Die (mittlerweile verblichene) Wiener "Arbeiter-Zeitung" hat als Haus- und Hofmedium der österreichischen Sozialdemokraten schon immer ein besonderes ideologisches Interesse gehabt, genussvoll über die sexuellen Verfehlungen von Priestern zu berichten. Entsprechend sind die einschlägigen Artikel oft bis zum Rand mit Sarkasmus und Polemik vollgestopft.
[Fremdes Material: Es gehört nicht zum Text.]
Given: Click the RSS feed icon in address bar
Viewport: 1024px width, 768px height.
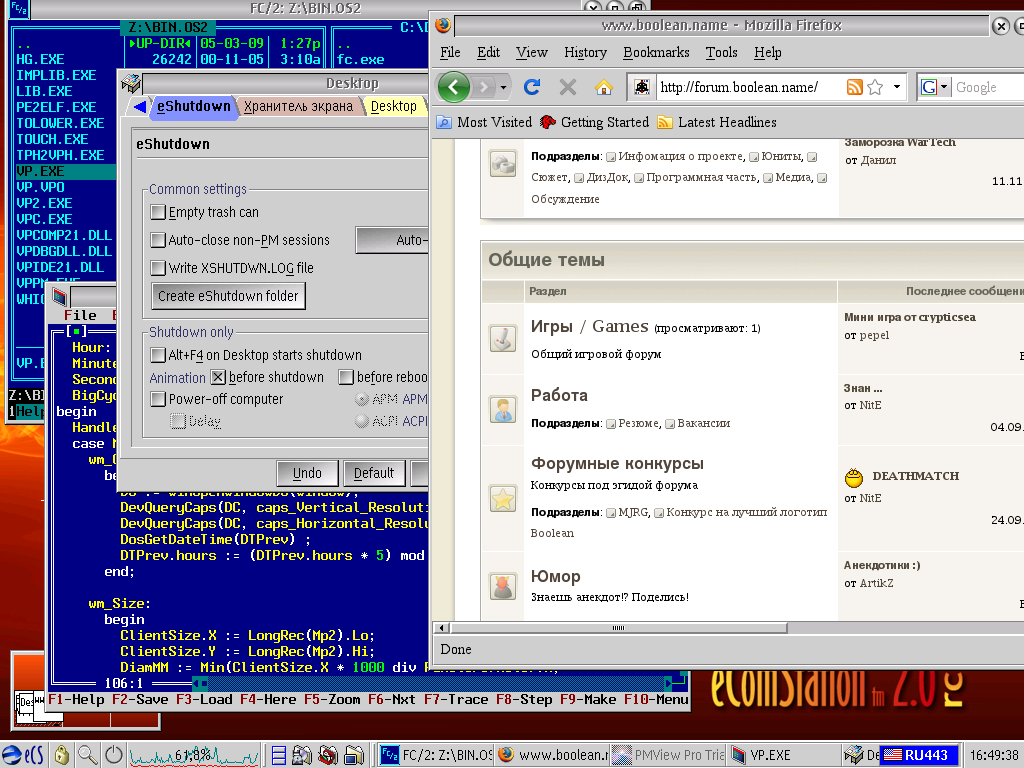Looking at the screenshot, I should coord(855,88).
Man merkt, dass es den Journalisten nicht nur um das Vermitteln von Informationen ging, sondern auch die Unterhaltung der eher nicht sehr kirchenfreundlichen Leserschaft von einiger Bedeutung war; selbst bei einem vergleichsweise ernsten Thema.
Übernommen wurde der 1926 veröffentlichte Artikel-Text weitestgehend aus einem sozialdemokratischen Bruder-Medium, nämlich der in Graz ansässigen Zeitung "Arbeiterwille" - wo man natürlich weltanschaulich/journalistisch mit der "Arbeiter-Zeitung" im Gleichschritt marschierte.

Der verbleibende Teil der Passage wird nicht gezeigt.